Requirements
[1] In the film review below, how long had Sangwa been away in the city before he came back to the family farm?
[2] From the film review below, transcribe the stretch from "An American filmmaker" through "of daily forgiveness.".

Source text

○ ○ ○

Munyurangabo

Munyurangabo

We’ve seen some powerful, horrifying films about the war in Rwanda. But we’ve never seen anything like this—a film made with the help of Rwandans, informed by their own experiences, and performed in their own language.

Sangwa’s a prodigal son of the Hutu. He’s come back to the family farm after three years in the city, only to find his father furious and reluctant to forgive. It doesn’t make things easier that Sangwa’s brought a friend along with him—’Ngabo, a boy from the Tutsi people. Watching Sangwa’s family, ’Ngabo is reminded of all that he lost in the war between the Rwandan peoples. This only fuels his determination to journey on from there, machete in hand, to find and kill the man who slaughtered his family.

An American filmmaker who grew up in South Korea, Lee Isaac Chung made this film in order to teach young Rwandans the craft of filmmaking. It’s a work of selflessness and service, a mournful and beautiful work of art that is poetic, meditative, powerful. (Roger Ebert called it “a masterpiece.”) The actors, voices, scenes, stories—even the jokes—come from the people who live there. As Chung paints authentic pictures of today’s Rwanda, he resists the temptation to conclude on a note of false hope. Reconciliation in this blood-soaked country will be a very steep climb indeed, a process of daily forgiveness.

○ ○ ○

Dataset section
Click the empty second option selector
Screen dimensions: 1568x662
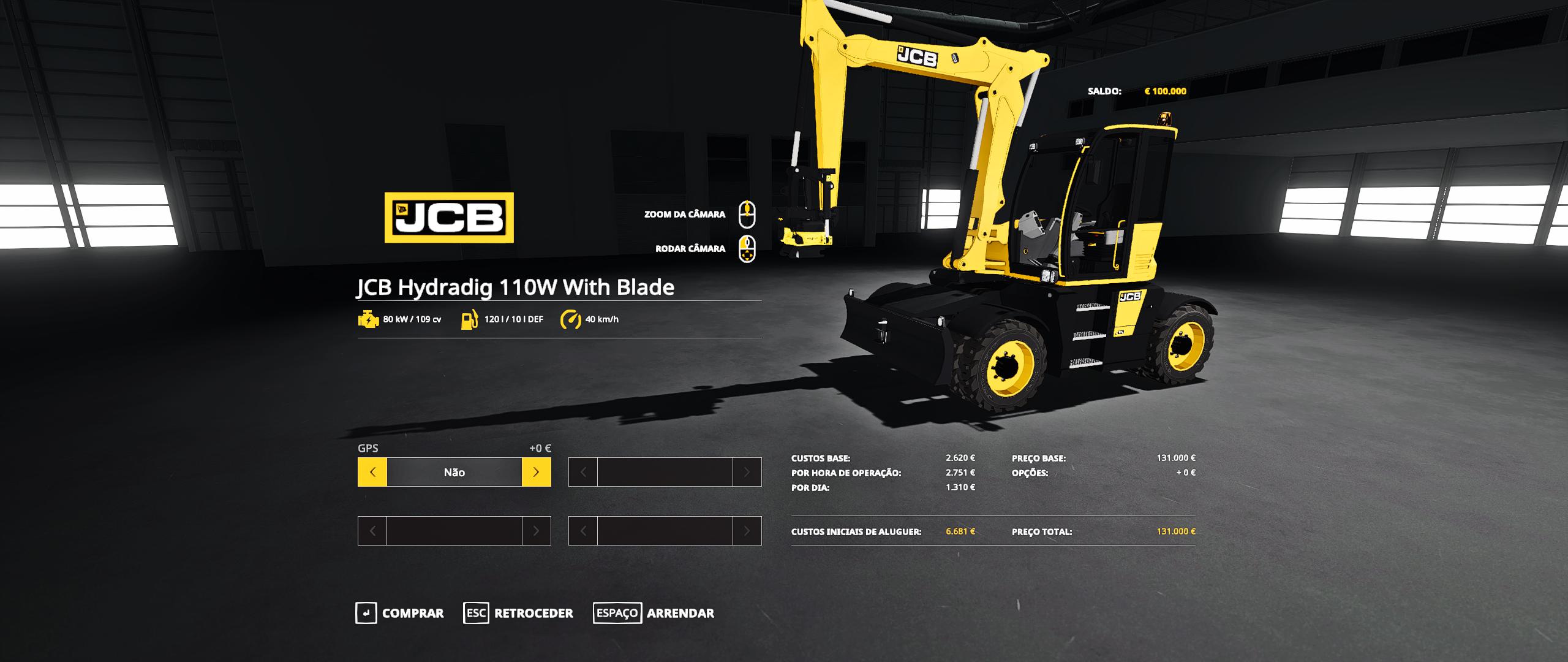[665, 472]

○ ○ ○

Response list
[1] Three years.

[2]
An American filmmaker who grew up in South Korea, Lee Isaac Chung made this film in order to teach young Rwandans the craft of filmmaking. It’s a work of selflessness and service, a mournful and beautiful work of art that is poetic, meditative, powerful. (Roger Ebert called it “a masterpiece.”) The actors, voices, scenes, stories—even the jokes—come from the people who live there. As Chung paints authentic pictures of today’s Rwanda, he resists the temptation to conclude on a note of false hope. Reconciliation in this blood-soaked country will be a very steep climb indeed, a process of daily forgiveness.